[Istruzioni]
A: Risponda alle seguenti domande sulla sezione del documento:
(i) Che cosa chiede la nonna a chi scrive?
(ii) Con quanto ritardo arrivò il commerciante arabo?
(iii) Quale professione esercitava il marito della collega emiliana?
B: Traduca in inglese questa frase tratta dalla sezione del documento: «E così ho finto di uscire dal locale per telefonare e me la sono squagliata all'inglese, dopo aver pagato da bere.»

[Sezione del documento]
# # #

Charles Ray, Plank Piece (detail), 1973, B/w print on paper
Il sole allo zenit fa il bilancio del 2023, dedicando un pensiero, talvolta dolce, altre volte al vetriolo, ad ogni “carattere” che compone la grande commedia dell’arte. Buona lettura, e buon divertimento!

Voi non sapete quanto io aspetti le vacanze di Natale. Non tanto per le capanne in legno che servono vin brulé all’angolo, le castagne scaldate nel vicolo o le vetrine dei negozi che sembrano presepi, quanto per la sospirata chiusura della galleria e il ritorno momentaneo all’amata quiete. E allora trovo finalmente il tempo di far visita all’unica mia nonna rimasta che mi chiede “come va il negozio” e smetto di cercare un leone imbalsamato pacifico (generalmente i leoni imbalsamati sono in atteggiamenti d’attacco, lo sapevate?) per conto di un artista che chissà se mai manderà il suo progetto di mostra. Quando ormai l’esposizione più complessa dell’anno dal punto di vista allestitivo e le sue esigenze tecnologiche che non sapevo come gestire sono ormai trascorse e hanno causato solo una breve interruzione nel funzionamento del cancello d’ingresso che l’amministratore dello stabile non ha associato per fortuna alla nostra improvvisata sede. E se proprio ve lo devo dire sono contento di non aver più niente a che fare con quella collega emiliana che una malaugurata sera mi ha presentato un commerciante arabo d’oro e diamanti che avrebbe dovuto comprare quadri, in particolare opere costose che io gli avrei dovuto suggerire. C’erano anche il marito, medico chirurgo, e un’amica sgarruppata rifatta in toto. L’arabo arrivò con tre quarti d’ora di ritardo e sostenne di aver subito il furto della borsa con il cellulare all’interno, il passaporto e un po’ di contante estero. E diceva di voler comprare capolavori senza sconto che pagava dal Lichtenstein e da un altro posto che non ricordo. Ma quella sera si bevve alla goccia quattro o cinque amari e, sbiascicando senza sosta, disse di voler avere girls and fun e mi chiese di accompagnarlo in qualche party notturno. E così ho finto di uscire dal locale per telefonare e me la sono squagliata all’inglese, dopo aver pagato da bere. A parlar franco sono però dispiaciuto di non aver più sentito quel dentista che voleva un lavoro di un nostro artista ad ogni costo e che mi aveva chiesto lo sconto, un ribassamento e il pagamento dilazionato a babbo morto. Dopo aver ceduto a tutte le sue richieste, per sfinimento ovviamente, è poi sparito per sempre, ma adesso vorrei sentirlo, un’altra volta soltanto, per raccontargli che il quadro se n’è andato altrove e che è stato pagato a un prezzo migliore. Quindi grazie davvero caro amico, ovunque tu sia finito.

# # #

(Estratti di dati)
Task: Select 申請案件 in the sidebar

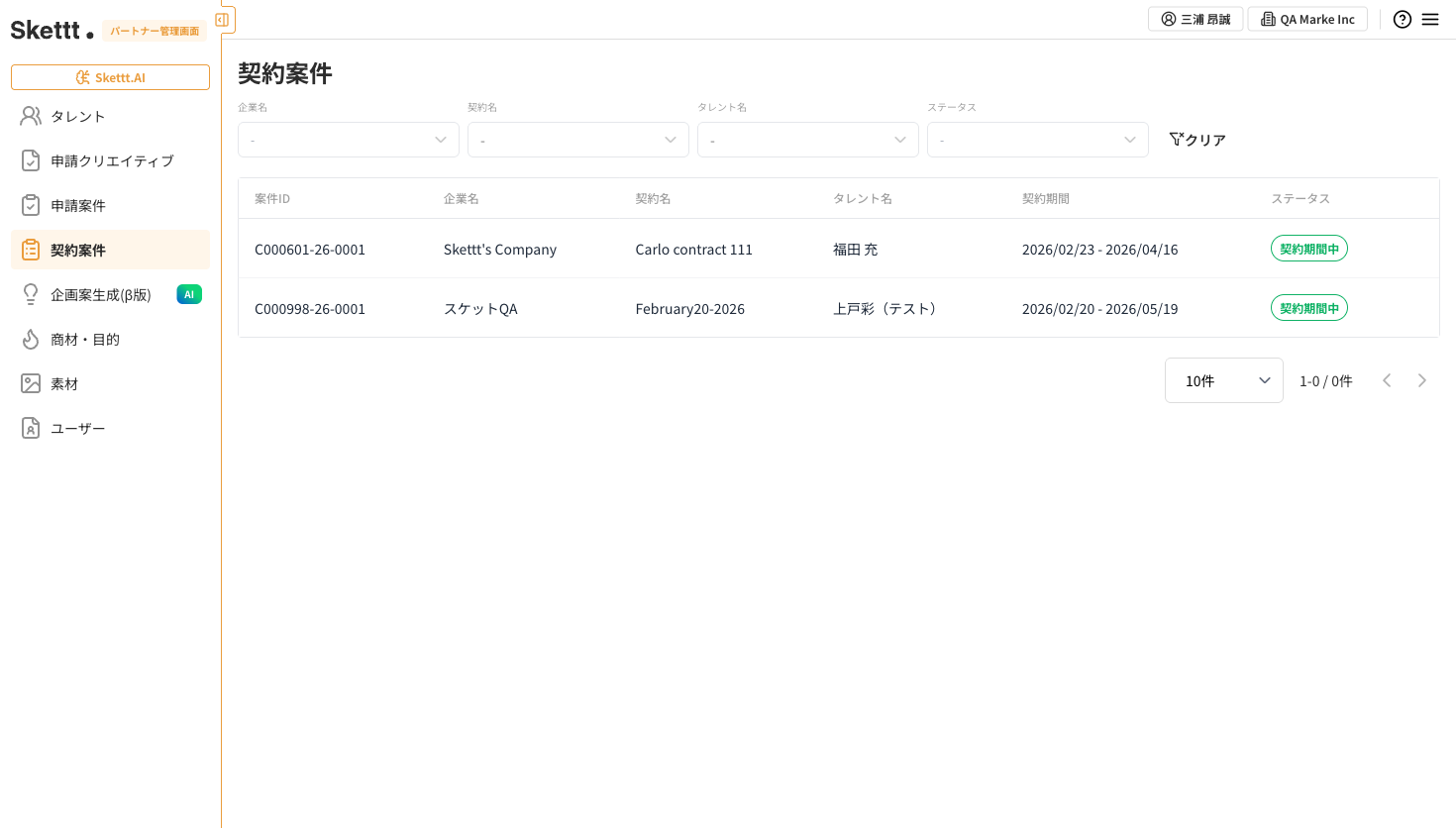Action: pos(78,205)
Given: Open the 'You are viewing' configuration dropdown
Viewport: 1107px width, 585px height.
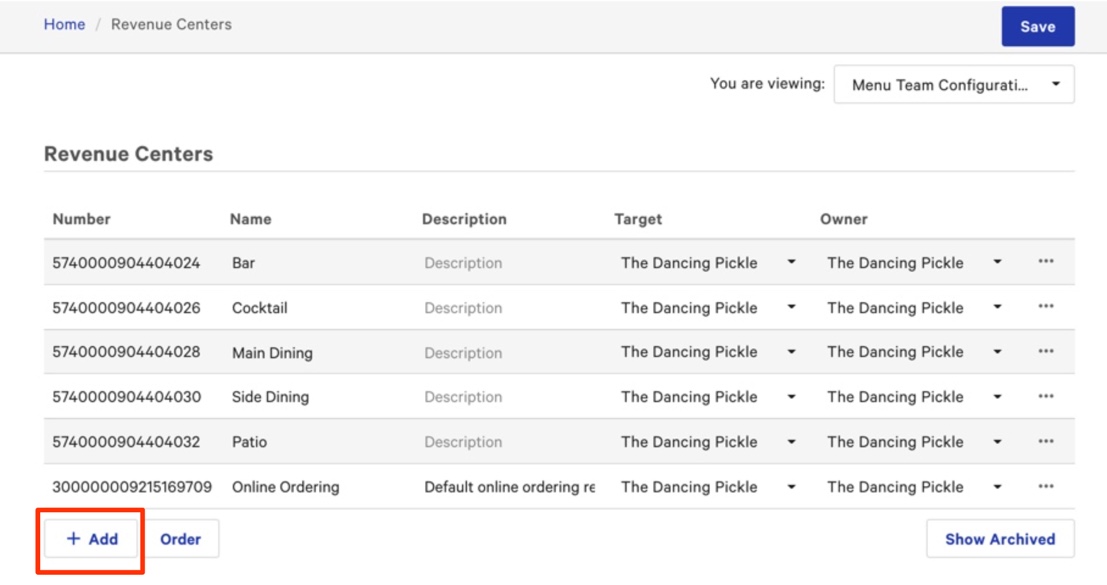Looking at the screenshot, I should pos(953,85).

# # #

[Risposte fornite]
A:
(i) Gli chiede "come va il negozio".
(ii) Con tre quarti d'ora di ritardo.
(iii) Era medico chirurgo.

B: And so I pretended to step out of the place to make a phone call and slipped away without a word, after paying for the drinks.